Naar aanleiding van een blog van Willy Velinga op de site
van de CNV, wil ik het volgende toevoegen aan haar excellente blog:
De wijkverpleegkundige doet alleen haar eigen patiënten,
niet de hele wijk. Ze is onderdeel van een wijkteam en werkt samen met
verzorgenden. De zorg instelling levert behalve deze mensen ook de huishoudelijke
hulp in sommige gevallen. Dit is samen met de huisartsen de thuiszorg.
En dan doet de huidige wijkverpleegkundige alleen nog haar
werk, waar ze de handen aan vol heeft (verpleging, coördinatie en contact familie,
artsen etc.) en ondertussen signaleert ze en mag ze zelf weten wat ze met die
signalen doet.
Vroeger zat ik op mijn fietsje en overzag het oostelijk deel
van een wijk met dure villa's en een deel achterstandsgebied.
Bij de dure villa's signaleerde ik alleen binnenshuis, in de
achterstandswijk, vertelde ik strenge oma's dat haar kleinzoon onder schooltijd
weer op straat liep en dat terwijl ik haar aan het verzorgen was. Oma stuurde dan
haar kleinzoon boos naar school, het was schande dat de wijkzuster met zoiets
moest komen. Ik signaleerde in allebei de wijkdelen het huiselijk geweld, het
drankmisbruik en andere verslavingen. Over gerommel op straat sprak ik de wijk
agent aan. Ik werkte per dagdeel: 2x4uur per dag en het werkoverleg was in
lunchtijd, we aten met elkaar met borden en kopjes op tafel. We hielpen ook wel
zonder indicatie, gewoon omdat iemand dat kwam vragen als je ergens bezig was.
Ook baby's en kleine kinderen van probleemgezinnen kregen 'controlebezoeken'. We
hadden veel eigen materiaal, de hulpmaterialen kwamen uit onze magazijnen en we
bestelden die zelf, bijna alles was in bruikleen, via een jaarlijks
lidmaatschap.
Nu is dat allang niet meer zo, je racet met je smartphone en
stopwatch van de een naar de ander. Een grootmoeder in een achterstandswijk
heeft echt niets meer in te brengen, de wijkagent zit slechts 1 morgen in de
week 'ergens'.
Zelf herindiceren mag of moet maar er worden daarvoor nog een
front- en backoffice en zorgcoördinatoren en -kantoren ingeschakeld. Het
indiceren is duurder dan de zorg. Zorgmiddelen gaan via dezelfde indicatie
wegen, duur en traag.
Vroeger deelden wij in onze wijkdelen 's morgens vroeg ons
werk in, om 7 uur aanwezig en hop op de fiets na de planning. Diabeten eerst,
dan de werkenden en daarna de mensen voor de dagopvang. Degenen die de hele dag
thuis waren kregen in het weekend voorrang als ze dat wilden. Acute zaken
werden er direct bij gedaan, we gingen af en toe naar een begrafenis, als we
daarvoor uitgenodigd werden en deden nazorg bezoekjes aan de nabestaanden. We
signaleerden en deden er iets mee, dat ging in een moeite door. Regelgeving,
certificaten en protocollen over van alles en nog wat hebben de zaken dusdanig
vertraagd dat ze onhandelbaar en onwerkbaar geworden zijn.

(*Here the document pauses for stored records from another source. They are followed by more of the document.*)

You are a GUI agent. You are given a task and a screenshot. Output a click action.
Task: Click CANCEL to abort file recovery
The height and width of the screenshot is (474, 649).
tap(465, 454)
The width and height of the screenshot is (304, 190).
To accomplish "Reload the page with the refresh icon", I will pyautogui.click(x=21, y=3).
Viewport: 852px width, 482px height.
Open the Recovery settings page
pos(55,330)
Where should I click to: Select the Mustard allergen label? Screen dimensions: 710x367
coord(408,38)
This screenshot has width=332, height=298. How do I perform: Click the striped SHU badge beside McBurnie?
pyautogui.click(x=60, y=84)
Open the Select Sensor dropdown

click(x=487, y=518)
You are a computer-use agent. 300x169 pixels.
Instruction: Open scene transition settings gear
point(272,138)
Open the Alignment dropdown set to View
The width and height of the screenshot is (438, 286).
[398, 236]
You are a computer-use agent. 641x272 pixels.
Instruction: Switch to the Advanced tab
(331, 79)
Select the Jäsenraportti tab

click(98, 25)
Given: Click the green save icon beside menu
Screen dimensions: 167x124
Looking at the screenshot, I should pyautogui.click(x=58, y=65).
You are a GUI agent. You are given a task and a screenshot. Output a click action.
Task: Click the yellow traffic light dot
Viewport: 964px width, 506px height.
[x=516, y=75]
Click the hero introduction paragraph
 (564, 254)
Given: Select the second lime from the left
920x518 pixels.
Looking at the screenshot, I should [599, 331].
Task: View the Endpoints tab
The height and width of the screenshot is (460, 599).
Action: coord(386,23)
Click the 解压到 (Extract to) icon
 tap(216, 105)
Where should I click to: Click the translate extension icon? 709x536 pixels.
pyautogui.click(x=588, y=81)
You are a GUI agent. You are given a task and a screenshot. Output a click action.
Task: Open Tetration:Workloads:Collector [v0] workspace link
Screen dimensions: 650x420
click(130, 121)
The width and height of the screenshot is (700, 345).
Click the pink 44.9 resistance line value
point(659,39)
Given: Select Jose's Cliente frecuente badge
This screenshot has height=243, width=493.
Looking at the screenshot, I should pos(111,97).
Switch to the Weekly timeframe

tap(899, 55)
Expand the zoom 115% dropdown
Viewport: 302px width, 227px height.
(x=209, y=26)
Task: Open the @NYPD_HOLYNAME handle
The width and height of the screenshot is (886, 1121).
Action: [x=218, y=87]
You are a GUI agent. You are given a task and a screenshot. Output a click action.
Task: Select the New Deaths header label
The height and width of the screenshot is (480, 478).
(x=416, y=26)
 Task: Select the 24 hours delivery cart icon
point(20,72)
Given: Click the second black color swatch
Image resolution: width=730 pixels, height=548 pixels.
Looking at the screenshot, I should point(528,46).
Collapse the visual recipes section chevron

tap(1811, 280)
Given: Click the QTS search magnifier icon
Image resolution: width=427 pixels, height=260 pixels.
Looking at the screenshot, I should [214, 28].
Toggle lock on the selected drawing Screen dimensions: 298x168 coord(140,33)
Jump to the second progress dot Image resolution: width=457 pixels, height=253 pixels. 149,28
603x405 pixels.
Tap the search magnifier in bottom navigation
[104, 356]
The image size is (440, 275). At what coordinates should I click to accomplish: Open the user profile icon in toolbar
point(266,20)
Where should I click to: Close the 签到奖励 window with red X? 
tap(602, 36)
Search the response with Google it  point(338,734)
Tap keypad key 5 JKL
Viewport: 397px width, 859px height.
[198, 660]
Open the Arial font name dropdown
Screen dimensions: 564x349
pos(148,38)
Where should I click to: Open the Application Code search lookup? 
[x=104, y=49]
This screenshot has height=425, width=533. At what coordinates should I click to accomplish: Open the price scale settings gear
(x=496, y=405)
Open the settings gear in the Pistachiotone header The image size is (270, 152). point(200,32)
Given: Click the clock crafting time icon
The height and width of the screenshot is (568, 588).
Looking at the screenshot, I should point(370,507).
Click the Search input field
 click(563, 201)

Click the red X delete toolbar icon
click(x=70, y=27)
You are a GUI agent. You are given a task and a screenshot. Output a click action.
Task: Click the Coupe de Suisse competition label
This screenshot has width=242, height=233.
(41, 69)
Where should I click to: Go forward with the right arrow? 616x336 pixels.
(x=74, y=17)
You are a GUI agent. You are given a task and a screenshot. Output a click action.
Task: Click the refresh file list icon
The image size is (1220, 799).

De wijkzuster is de verpleegkundige die in de wijk werkt. De
huidige plannen zijn ondoordacht, ontransparant, onuitvoerbaar. Sociale teams,
welja gooi er nog maar 4 uur vergaderen bovenop, nog meer mensen die niet 'uitvoeren'.
Diederik Samsom moest er zo nodig over twitteren en toen
bleek: is verliefd inderdaad …op de wijkverpleegkundige, alleen heeft hij geen
idee waar hij het over heeft.
Oh, en voor ik het vergeet, dames en heren politici, een
verpleegster is zo'n non-achtige dame van het blikje Droste cacao, zij is helaas reeds
lang geleden ter ziele gegaan.
©Gavi Mensch
Nederland BV, 15-3-2014
PS De wijkverpleegkundige is er alleen maar op achteruit gegaan, in voldoening in het werk, in salaris (overwerk, weekend- en avonddienst toeslagen) en in ATV dagen.